### EXERCISE MATERIAL
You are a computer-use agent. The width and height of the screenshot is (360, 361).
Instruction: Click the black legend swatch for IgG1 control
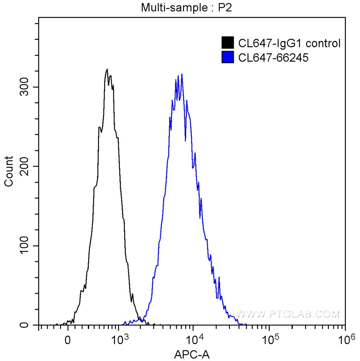(227, 43)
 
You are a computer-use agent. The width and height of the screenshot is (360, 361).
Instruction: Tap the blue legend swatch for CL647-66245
(227, 57)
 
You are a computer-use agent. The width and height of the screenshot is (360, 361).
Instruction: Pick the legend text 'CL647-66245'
(268, 57)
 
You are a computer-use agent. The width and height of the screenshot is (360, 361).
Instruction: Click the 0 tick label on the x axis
(68, 341)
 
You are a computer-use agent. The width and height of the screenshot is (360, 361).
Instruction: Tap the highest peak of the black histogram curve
(107, 69)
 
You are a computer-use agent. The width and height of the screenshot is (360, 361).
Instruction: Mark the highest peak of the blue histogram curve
(182, 74)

### WRITTEN TASK
Please return each line from the items above that contains the word "black", treating uppercase and lowercase as different.

### THE OUTPUT
Instruction: Click the black legend swatch for IgG1 control
Instruction: Tap the highest peak of the black histogram curve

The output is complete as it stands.